Weak June U.S. Job Gains Likely to Put More Focus on Inflation at the Fed
- Input
- 2026-07-03 13:39:31
- Updated
- 2026-07-03 13:39:31

[Financial News] U.S. employment data for June showed a marked slowdown, ending the overheated pace seen over the past three months.
The Federal Reserve is expected to keep interest rates unchanged for now as it focuses on inflation.
Yahoo Finance reported on the 2nd local time that the number of new jobs created in the United States in June rose by only 57,000, down from the previous three months. That was far below Wall Street's forecast of 113,000.
The unemployment rate stood at 4.2%, edging down from 4.3% in the previous month and matching market expectations.
Strong employment figures for April and May were also revised sharply lower. April payroll gains were cut by 31,000 from the original estimate to 148,000, while May was revised down by 43,000 to 129,000.
That brought the average monthly job gain over the past three months to about 111,000. It is still notably stronger than the scenario some Fed officials outlined earlier this year, when they said the labor market could be considered balanced even with zero job growth.
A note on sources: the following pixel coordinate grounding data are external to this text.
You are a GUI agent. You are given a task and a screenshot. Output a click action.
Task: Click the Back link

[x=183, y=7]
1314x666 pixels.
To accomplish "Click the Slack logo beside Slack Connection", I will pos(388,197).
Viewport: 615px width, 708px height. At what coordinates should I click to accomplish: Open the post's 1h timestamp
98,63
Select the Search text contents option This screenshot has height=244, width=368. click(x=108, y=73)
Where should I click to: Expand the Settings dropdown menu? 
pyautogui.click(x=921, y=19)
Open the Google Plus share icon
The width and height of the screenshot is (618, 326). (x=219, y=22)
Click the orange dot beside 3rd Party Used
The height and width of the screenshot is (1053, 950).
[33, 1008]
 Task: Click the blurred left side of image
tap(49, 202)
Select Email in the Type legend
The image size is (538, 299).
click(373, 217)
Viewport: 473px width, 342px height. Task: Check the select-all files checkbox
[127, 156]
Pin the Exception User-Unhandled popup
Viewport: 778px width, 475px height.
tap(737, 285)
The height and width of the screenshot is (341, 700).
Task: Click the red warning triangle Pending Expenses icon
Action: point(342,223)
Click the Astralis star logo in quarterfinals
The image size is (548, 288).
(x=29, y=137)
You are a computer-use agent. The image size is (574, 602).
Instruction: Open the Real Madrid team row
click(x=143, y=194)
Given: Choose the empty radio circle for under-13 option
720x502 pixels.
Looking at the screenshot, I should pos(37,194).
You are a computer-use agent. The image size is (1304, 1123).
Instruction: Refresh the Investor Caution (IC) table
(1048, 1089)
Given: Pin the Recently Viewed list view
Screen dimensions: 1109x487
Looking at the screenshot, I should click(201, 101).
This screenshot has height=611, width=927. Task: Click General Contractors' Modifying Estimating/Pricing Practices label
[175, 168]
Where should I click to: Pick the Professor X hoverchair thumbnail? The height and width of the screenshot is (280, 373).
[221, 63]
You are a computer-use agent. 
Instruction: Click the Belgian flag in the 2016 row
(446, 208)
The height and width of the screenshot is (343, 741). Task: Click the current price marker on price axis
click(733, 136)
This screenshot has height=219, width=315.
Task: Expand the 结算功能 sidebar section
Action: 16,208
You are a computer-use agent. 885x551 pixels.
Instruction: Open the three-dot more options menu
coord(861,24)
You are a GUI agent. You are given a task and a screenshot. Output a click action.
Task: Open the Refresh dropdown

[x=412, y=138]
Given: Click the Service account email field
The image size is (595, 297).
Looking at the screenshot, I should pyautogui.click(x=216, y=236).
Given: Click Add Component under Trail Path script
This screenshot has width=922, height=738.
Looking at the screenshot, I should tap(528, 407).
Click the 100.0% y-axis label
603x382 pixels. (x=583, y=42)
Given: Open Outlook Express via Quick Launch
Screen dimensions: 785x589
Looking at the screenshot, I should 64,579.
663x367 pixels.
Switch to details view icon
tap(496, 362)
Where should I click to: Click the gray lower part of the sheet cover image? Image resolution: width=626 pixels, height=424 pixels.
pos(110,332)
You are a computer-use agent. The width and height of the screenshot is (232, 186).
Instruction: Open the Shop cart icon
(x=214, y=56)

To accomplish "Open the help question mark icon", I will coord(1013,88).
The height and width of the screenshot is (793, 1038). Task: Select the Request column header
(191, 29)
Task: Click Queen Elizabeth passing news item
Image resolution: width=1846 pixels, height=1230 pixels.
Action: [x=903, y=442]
Jeffrey Roach, chief economist at LPL Financial, said he was concerned that more people are giving up on job searches altogether. He pointed to the labor force participation rate, which fell 0.3 percentage point to 61.5%.
Still, he added, "For now, the labor market is holding up, which gives the Fed room to keep its focus on price stability."
Krishna Guha, vice chairman at Evercore ISI, said the Fed is likely to view the June jobs report not as a "labor market recession," but as a return to normal after overheating. In a report, Guha said, "The Fed led by Chairman Warsh puts inflation first and rejects any mechanical link between labor market strength and inflation." He added, "The real impact of this jobs report on the outlook for rates will be limited. The path of rates will be determined by variables that affect the inflation outlook directly, rather than by employment."
Indeed, according to the CME FedWatch Tool, markets are pricing in an 80% chance that the Fed will leave rates unchanged at this month's FOMC meeting. The probability of a rate hike in September or October slipped slightly from 50% before the jobs report to 46% afterward.
Before the data release, Fed officials had said the labor market remained stable. Mary Daly, president of the San Francisco Federal Reserve Bank, said at an event in Spain, "The labor market is stable, and no single report will change that assessment."
Fed Chairman Kevin Warsh also described the labor market as "solid" at the central bank forum in Portugal. He dismissed concerns that artificial intelligence could trigger mass unemployment, stressing that technological change would ultimately create more jobs and prosperity. Criticizing the view that automation reduces overall labor demand, he said, "When the internet first came into the world, who knew it would create 1.5 million Uber driver jobs? We are only in the first or second inning of this revolution."
But apart from his optimism about employment, Warsh reaffirmed a hawkish stance on the Fed's other mandate: price stability. He said inflation remains too high and vowed to keep monetary policy restrictive until price growth returns to the Fed's 2% target.
Warsh said bluntly, "Prices are too high right now." He added, "Anyone who thought the Fed would settle for inflation above 2% will be disappointed. We will make price stability in the United States a reality."
The core Personal Consumption Expenditures Price Index, the Fed's preferred inflation gauge, rose 3.4% in May from a year earlier, marking its highest level since October 2023. Fed officials have also sharply raised their forecasts for this year's overall inflation to 3.6% from 2.7%, while lifting their core inflation outlook, which excludes food and energy, to 3.3% from 2.7%.